The Lacassane Company
- Company type: Private
- Industry: Land management; agriculture; real estate; natural resources
- Founded: 1929; 97 years ago
- Headquarters: Lake Charles, Louisiana, United States
- Key people: William D. Blake (president)
- Products: Native seed and ecotype plant materials (via subsidiary)
- Subsidiaries: Louisiana Native Seed Company; The Lacassane Club
- Website: lacassane.com

= The Lacassane Company =

The Lacassane Company is a privately held land management and real estate company based in Lake Charles, Louisiana. It owns and manages approximately 21,000 acres of agricultural land, marsh and coastal prairie in Jefferson Davis, Cameron and Beauregard parishes, where it operates rice and cattle enterprises, leases land for oil and gas development and manages wetlands mitigation banks and guided hunting operations. The company is also the parent of the Louisiana Native Seed Company and the Lacassane Club, a private waterfowl hunting club.

== History ==
Founded in 1929, by eight Lake Charles area businessmen, with land purchased from Jim Gardiner. The company was formed with 2250 common shares of stock with share-holders including, W. P. Weber, H. G. Chalkley, C. O. Noble, Henry Pomeroy, George M. King and Frank Roberts, M. J. Muller, and purchased 21,000 acres that included farm machinery, implements, stock, and cattle bought for $380,000.00, that included what was the Lowery and Illinois plantations, that became known as "The Illinois Plant", and "The Lowery Plant".

The Lacassane company continued with the previous form of tenant farming, increasing the original cattle herd, establishing trapping, hunting, oil and gas leases, and then the wetlands mitigation project. The Lacassine National Wildlife Refuge was established in 1937, when the company sold 13,000 acres south of the Illinois Plant to the United States Government for $51,774.00.

== Operations ==
The Illinois Plant is called the Lacassane Coastal Prairie Mitigation Bank and the Ragley property, in conjunction with the "Calcasieu Mitigation Bank" and partnered with Ecosystem Investment Partners (EIP), is known as the Bill Jackson Longleaf Savannah Mitigation Bank. Both have been designated (through The Lacassane Company) by the Corps of Engineers as a mitigation bank providing ecosystem services to the public in the form of Environmental mitigation (compensatory mitigation) to ensure the no net loss wetlands policy is followed to prevent Biodiversity loss that keeps the greenhouse debt in check. The Lacassane Company partnered with The Coastal Plain Conservancy to hold conservation servitudes on the land. The banks are monitored and maintained by Wildlands, Inc., an environmental consulting and plant propagation company.

The company operations now include land leases for waterfowl (Waterfowl Limited Liability Company) and other hunting, cattle grazing, alligator hide and egg harvesting, oil and gas exploration, and wetland projects.
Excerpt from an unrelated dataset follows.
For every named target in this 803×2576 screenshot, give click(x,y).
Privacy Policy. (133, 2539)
A pumping system through canals, laterals, the Bell City ditch, the Lacassine Bayou and the Mermentau River provides irrigation for the farming operations. The company's SIC code (Lessors of Real Property, NEC) is 6519 and the NAICS CODE (Lessors of Other Real Estate Property) is 531190.

=== Louisiana Native Seed Company ===
In 2006, the company became the parent of Louisiana Native Seed Company, which supplies native seed and plant materials used in restoration and conservation projects. A 2012 Natural Resources Conservation Service list of conservation seed vendors in Louisiana included Louisiana Native Seed Company as a vendor.
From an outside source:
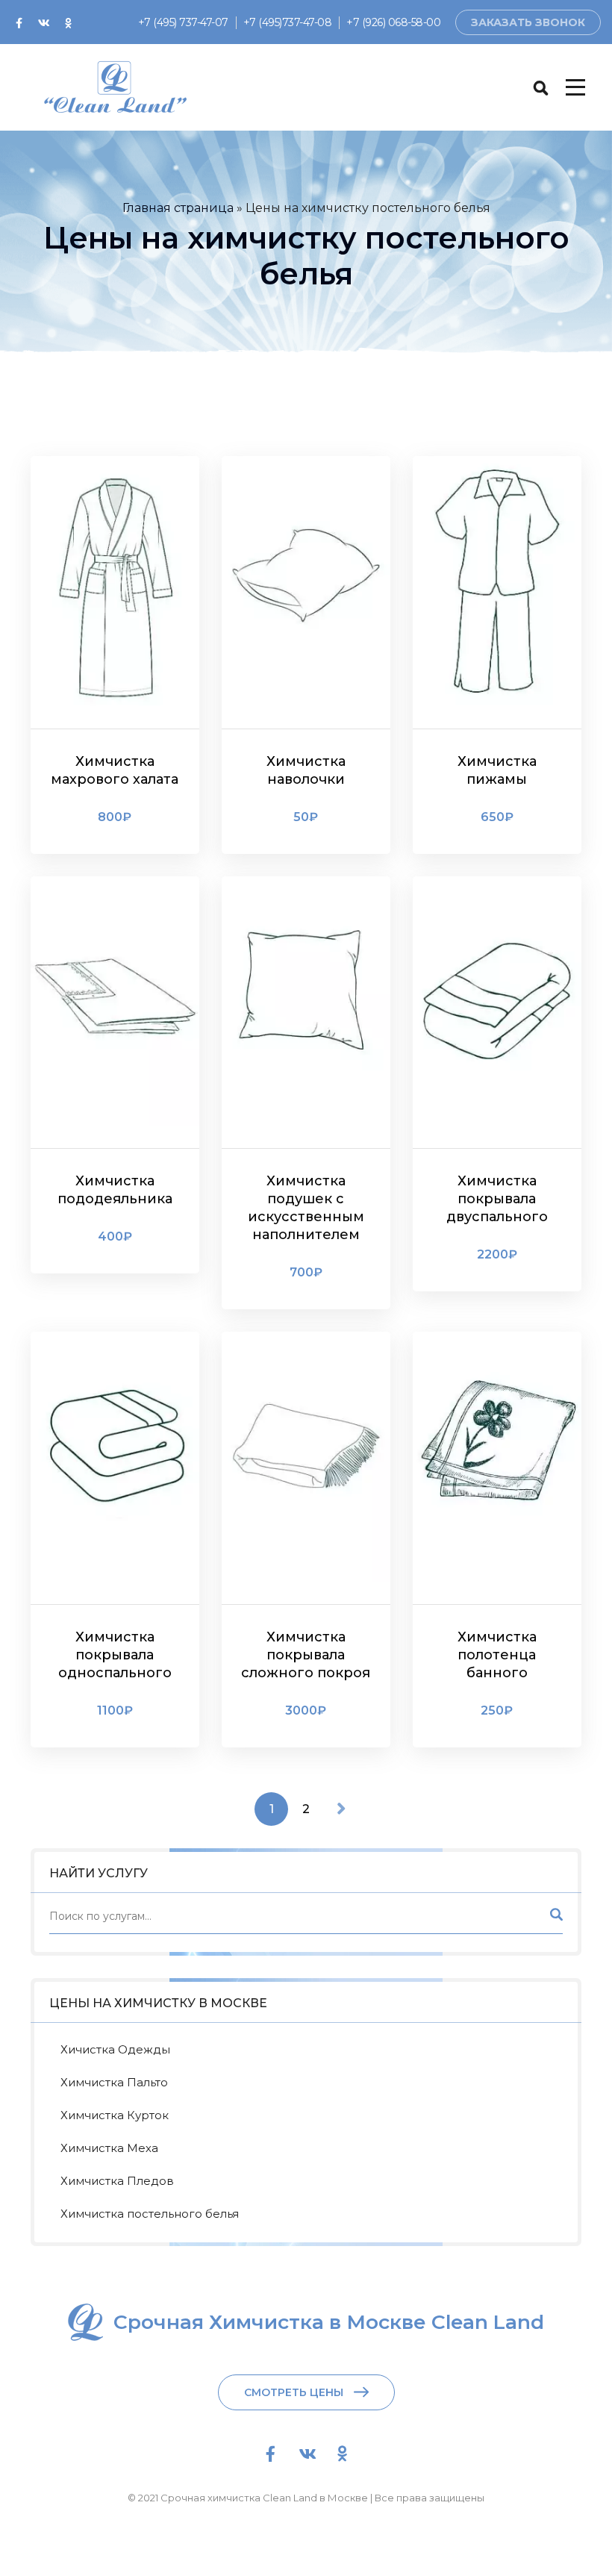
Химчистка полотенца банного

=== The Lacassane Club ===
The Lacassane Club is a private waterfowl hunting club operated as part of the company’s land-leasing and hunting activities in southwest Louisiana.
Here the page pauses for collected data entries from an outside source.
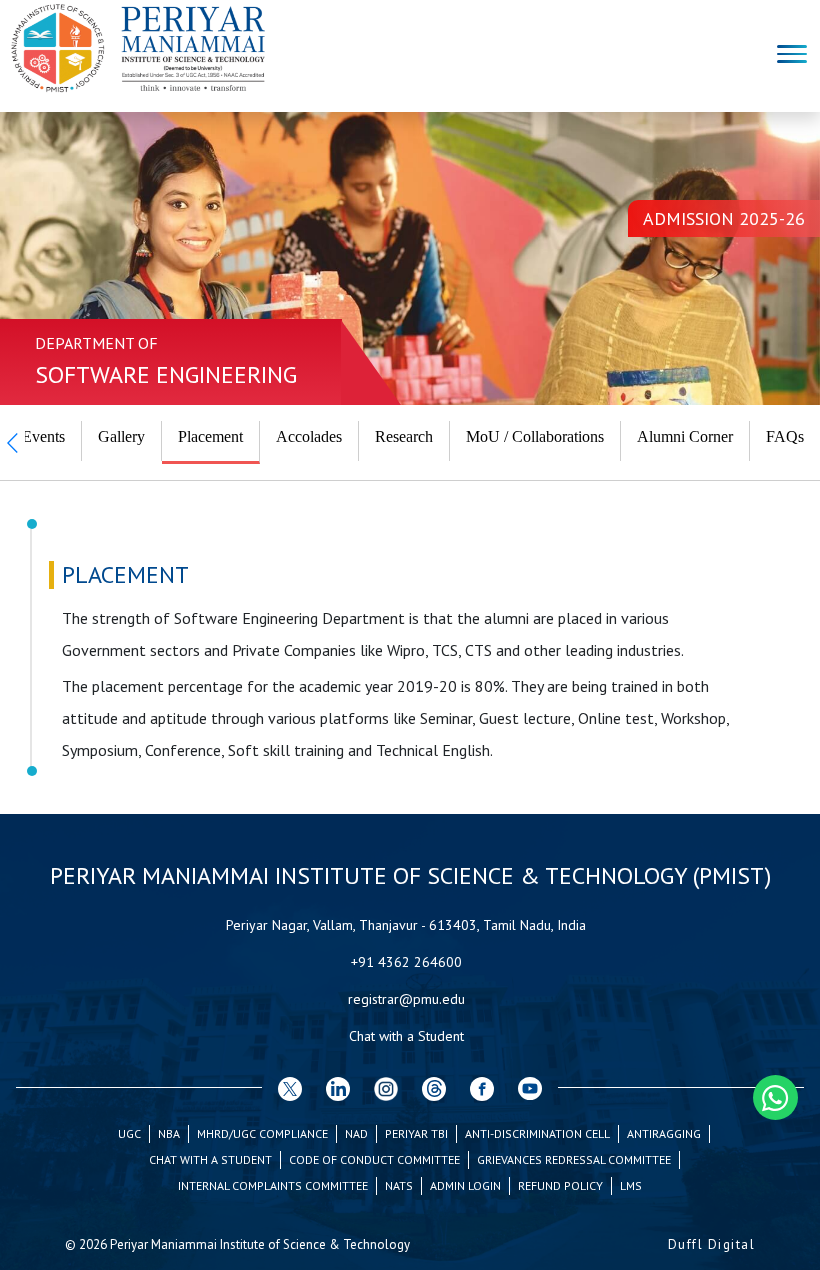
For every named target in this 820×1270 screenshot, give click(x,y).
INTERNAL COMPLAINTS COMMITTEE (273, 1185)
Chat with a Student (406, 1036)
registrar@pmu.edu (406, 999)
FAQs (785, 436)
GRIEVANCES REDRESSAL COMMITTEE (574, 1159)
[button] (12, 442)
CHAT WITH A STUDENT (210, 1159)
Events (43, 436)
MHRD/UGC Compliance (262, 1133)
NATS (399, 1185)
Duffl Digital (712, 1244)
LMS (631, 1185)
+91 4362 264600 (406, 962)
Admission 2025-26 (724, 218)
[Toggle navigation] (792, 56)
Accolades (309, 436)
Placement (210, 436)
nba (169, 1133)
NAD (356, 1133)
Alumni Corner (685, 436)
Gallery (121, 436)
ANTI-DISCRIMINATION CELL (537, 1133)
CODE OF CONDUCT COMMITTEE (374, 1159)
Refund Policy (560, 1185)
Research (404, 436)
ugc (129, 1133)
The Lacassane Club was founded in 2013, as a subsidiary of The Lacassane Company, on 14,000 of the 21,000 acres owned by the company. The company offers personal and corporate hunting memberships that include access to the lodge, separate sleeping quarters called casitas and a 3 bedroom, 2 bath house called Jed's Cabin. The staff includes the club manager, a head guide, 4 other guides, an executive chef, and a Zoology/Wildlife Management biologist.

== Legal matters ==
The company has been a party to litigation involving mineral interests in Louisiana, including a 2003 decision of the Louisiana Third Circuit Court of Appeal concerning partition of mineral interests. A related federal appellate case involving Lacassane Company and Waterfowl Limited Liability Company addressed issues connected to mineral rights affecting federal lands in the same region.